Identification of novel blood-based HCC-specific diagnostic biomarkers for human hepatocellular carcinoma

, , , , &
Pages 1908-1916 | Received 26 Mar 2019, Accepted 12 Apr 2019, Published online: 10 May 2019

Abstract

Introduction

Hepatocellular carcinoma (HCC) ranks fourth in global cancer mortality, accounting for 8.2% of all cancer deaths. Early detection of HCC has a significant impact on clinical outcomes. The aim of this study was to identify blood-based biomarkers which are HCC-specific.

Methods

Comprehensive gene expression raw data of purified RNA of peripheral blood mononuclear cells (PBMC) was downloaded from GEO and was then analyzed. Differentially expressed genes (DEGs) in HCC were screened and the method of weighted gene co-expression network analysis was applied to identify candidate blood-based biomarkers associated with HCC.

Results

Three modules closely related to HCC were screened using WGCNA. Nuclear localization signal (NLS)-bearing protein import into nucleus biological process was the most significant enriched physiological process identified by MCODE, and 3 genes (DICER1, GMPS and NCOR1) were selected as biomarkers.

Conclusion

In our study, three novel blood-based HCC-specific diagnostic biomarkers for human hepatocellular carcinoma were identified.
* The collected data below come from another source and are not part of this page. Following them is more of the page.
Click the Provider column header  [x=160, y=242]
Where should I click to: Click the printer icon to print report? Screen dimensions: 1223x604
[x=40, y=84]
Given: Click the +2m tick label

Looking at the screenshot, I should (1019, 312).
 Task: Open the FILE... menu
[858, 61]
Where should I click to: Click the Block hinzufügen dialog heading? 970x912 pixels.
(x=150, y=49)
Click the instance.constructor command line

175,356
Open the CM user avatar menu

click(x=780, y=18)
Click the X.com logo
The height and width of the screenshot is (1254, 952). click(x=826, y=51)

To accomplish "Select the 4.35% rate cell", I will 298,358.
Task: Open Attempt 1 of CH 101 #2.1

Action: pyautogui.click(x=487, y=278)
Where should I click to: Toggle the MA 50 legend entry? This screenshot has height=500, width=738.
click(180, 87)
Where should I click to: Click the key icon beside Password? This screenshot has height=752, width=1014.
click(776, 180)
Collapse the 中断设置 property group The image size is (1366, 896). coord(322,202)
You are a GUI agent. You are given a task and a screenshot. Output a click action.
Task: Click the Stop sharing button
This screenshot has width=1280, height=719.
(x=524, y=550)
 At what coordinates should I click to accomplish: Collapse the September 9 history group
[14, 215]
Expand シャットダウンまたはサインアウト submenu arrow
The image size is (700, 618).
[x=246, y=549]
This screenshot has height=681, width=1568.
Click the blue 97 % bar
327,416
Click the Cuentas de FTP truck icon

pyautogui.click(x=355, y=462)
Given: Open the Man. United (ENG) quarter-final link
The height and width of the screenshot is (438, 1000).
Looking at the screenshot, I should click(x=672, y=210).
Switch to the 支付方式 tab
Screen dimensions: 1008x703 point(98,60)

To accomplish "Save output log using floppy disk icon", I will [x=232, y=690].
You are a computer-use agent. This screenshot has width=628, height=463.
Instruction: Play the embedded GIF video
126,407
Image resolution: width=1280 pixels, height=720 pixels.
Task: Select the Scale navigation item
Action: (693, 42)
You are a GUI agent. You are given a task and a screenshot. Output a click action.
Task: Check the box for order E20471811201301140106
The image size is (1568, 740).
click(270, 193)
These findings may contribute to the non-invasive detection of early HCC patients.

Introduction

According to global cancer statistics in 2018, hepatocellular carcinoma (HCC) ranks fourth in global cancer mortality (the top three are lung cancer, colorectal cancer and gastric cancer), accounting for 8.2% of all cancer deaths [Citation1]. HCC most commonly occurs with chronic alcohol abuse, nonalcoholic fatty liver disease or hepatitis C virus (HCV) [Citation2,Citation3]. If there is no special treatment, the average survival time of patients with early liver cancer and advanced liver cancer is 6–9 months and 1–2 months, respectively and more than 60% of the patients are diagnosed with advanced liver cancer after metastasis, resulting in overall 5-year survival rate <16% [Citation4–6]. On the contrary, patients with early-stage liver cancer have a relatively good prognosis, with a 5-year survival rate >70%. Therefore, early detection of HCC has a significant impact on clinical outcomes [Citation7].

The most reliable way to diagnose liver cancer is a liver biopsy, but it is an invasive procedure with potential complications. The combination of the most commonly used serum alpha-fetoprotein (AFP) levels combined with diagnostic imaging techniques including computed tomography (CT) and magnetic resonance imaging (MRI) can achieve no pathological diagnosis, but all have sensitivity problems [Citation8]. MRI spatial resolution is not high, CT is not easy to find early tumor micro-cancer, PET-CT radiation is large and expensive, and few HCC biomarkers prove early in clinical practice HCC has sufficient diagnostic performance [Citation9]. The ideal HCC biomarker should be able to diagnose asymptomatic patients and can be widely used for screening, with relatively high sensitivity and specificity and is non-invasive, low cost and allows for widespread use. Therefore, the most desirable biomarker is HCC specific and easy to detect in body fluids.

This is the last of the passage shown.